**Exercise**
Could you copy out, word for word, the lines of the listing below, starting at the line that contains "The image size is (2008, 1608)." and ending at the line that contains "tap(43, 168)", with both of those lines included?

[Element and text position data]
-*-*-
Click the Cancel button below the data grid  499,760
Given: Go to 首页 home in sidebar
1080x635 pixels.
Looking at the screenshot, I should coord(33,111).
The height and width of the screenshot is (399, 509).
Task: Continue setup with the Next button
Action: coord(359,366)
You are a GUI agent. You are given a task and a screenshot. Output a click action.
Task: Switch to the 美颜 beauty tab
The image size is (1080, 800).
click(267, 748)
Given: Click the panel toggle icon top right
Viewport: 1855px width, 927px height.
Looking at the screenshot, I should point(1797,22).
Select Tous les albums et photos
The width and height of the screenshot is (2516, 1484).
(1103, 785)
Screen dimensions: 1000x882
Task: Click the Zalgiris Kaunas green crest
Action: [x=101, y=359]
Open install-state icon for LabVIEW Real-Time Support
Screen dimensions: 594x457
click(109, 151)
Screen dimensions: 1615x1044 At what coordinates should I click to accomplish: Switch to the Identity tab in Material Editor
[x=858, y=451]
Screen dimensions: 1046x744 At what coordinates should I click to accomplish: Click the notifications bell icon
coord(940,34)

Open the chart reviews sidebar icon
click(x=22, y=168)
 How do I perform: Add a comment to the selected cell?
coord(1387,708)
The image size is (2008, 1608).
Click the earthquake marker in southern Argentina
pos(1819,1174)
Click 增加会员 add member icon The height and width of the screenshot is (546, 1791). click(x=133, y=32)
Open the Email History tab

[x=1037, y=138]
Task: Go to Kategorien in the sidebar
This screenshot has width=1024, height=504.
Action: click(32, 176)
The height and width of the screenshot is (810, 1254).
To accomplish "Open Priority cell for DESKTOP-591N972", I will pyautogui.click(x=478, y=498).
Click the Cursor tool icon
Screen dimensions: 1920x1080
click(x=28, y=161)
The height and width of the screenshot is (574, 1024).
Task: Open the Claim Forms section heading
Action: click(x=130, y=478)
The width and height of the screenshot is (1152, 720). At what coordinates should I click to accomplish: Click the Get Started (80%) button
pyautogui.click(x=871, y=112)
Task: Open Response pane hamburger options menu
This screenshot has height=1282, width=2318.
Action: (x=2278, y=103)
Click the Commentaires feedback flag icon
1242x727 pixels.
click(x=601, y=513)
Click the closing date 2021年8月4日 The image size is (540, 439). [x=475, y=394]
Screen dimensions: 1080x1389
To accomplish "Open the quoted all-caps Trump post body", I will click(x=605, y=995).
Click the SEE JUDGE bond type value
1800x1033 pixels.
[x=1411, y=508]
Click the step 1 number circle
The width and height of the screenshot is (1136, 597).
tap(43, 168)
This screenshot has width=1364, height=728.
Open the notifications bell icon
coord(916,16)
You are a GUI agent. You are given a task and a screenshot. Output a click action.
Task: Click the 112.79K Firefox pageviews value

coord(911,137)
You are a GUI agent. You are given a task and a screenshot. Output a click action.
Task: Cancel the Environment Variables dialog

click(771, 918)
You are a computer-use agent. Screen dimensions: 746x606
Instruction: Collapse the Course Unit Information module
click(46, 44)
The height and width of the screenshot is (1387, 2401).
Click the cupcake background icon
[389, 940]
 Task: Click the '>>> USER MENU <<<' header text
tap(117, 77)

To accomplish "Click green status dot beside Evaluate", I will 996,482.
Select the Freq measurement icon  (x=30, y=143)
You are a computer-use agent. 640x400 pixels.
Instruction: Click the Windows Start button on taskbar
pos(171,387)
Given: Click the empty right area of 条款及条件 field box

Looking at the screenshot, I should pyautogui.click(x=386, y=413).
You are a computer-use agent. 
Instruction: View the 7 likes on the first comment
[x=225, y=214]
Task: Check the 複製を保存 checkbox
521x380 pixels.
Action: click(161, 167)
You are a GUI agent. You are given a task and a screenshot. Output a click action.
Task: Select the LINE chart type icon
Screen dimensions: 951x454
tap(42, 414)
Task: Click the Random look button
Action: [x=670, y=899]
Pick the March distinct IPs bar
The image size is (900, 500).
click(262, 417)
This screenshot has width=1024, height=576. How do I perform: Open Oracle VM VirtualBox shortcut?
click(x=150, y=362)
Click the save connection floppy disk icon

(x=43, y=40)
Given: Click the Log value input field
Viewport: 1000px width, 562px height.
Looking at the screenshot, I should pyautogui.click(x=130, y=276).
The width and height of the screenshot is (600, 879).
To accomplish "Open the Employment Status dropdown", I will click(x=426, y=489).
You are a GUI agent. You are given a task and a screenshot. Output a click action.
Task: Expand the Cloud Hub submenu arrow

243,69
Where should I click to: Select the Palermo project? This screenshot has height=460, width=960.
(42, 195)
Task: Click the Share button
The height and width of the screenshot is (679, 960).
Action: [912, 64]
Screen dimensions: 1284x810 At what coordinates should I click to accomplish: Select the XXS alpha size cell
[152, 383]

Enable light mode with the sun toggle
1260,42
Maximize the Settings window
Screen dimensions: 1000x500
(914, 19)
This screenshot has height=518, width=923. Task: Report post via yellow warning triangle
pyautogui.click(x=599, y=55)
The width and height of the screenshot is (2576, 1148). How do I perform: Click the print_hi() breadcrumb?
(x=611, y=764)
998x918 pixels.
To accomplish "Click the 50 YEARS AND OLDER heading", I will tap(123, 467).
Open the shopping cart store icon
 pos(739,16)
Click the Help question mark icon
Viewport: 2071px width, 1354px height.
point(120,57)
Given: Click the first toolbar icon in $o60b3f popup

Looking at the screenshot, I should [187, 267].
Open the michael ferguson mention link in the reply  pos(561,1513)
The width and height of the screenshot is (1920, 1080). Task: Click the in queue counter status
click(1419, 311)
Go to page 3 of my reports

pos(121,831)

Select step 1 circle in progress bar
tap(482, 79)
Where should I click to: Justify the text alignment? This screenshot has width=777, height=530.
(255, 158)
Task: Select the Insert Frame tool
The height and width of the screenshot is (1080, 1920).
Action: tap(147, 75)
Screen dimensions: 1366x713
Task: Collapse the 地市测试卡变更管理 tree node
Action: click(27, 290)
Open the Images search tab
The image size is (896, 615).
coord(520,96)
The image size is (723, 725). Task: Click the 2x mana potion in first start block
-*-*-
**Written response**
The image size is (2008, 1608).
Click the earthquake marker in southern Argentina
pos(1819,1174)
Click 增加会员 add member icon The height and width of the screenshot is (546, 1791). click(x=133, y=32)
Open the Email History tab

[x=1037, y=138]
Task: Go to Kategorien in the sidebar
This screenshot has width=1024, height=504.
Action: click(32, 176)
The height and width of the screenshot is (810, 1254).
To accomplish "Open Priority cell for DESKTOP-591N972", I will pyautogui.click(x=478, y=498).
Click the Cursor tool icon
Screen dimensions: 1920x1080
click(x=28, y=161)
The height and width of the screenshot is (574, 1024).
Task: Open the Claim Forms section heading
Action: click(x=130, y=478)
The width and height of the screenshot is (1152, 720). At what coordinates should I click to accomplish: Click the Get Started (80%) button
pyautogui.click(x=871, y=112)
Task: Open Response pane hamburger options menu
This screenshot has height=1282, width=2318.
Action: (x=2278, y=103)
Click the Commentaires feedback flag icon
1242x727 pixels.
click(x=601, y=513)
Click the closing date 2021年8月4日 The image size is (540, 439). [x=475, y=394]
Screen dimensions: 1080x1389
To accomplish "Open the quoted all-caps Trump post body", I will click(x=605, y=995).
Click the SEE JUDGE bond type value
1800x1033 pixels.
[x=1411, y=508]
Click the step 1 number circle
The width and height of the screenshot is (1136, 597).
tap(43, 168)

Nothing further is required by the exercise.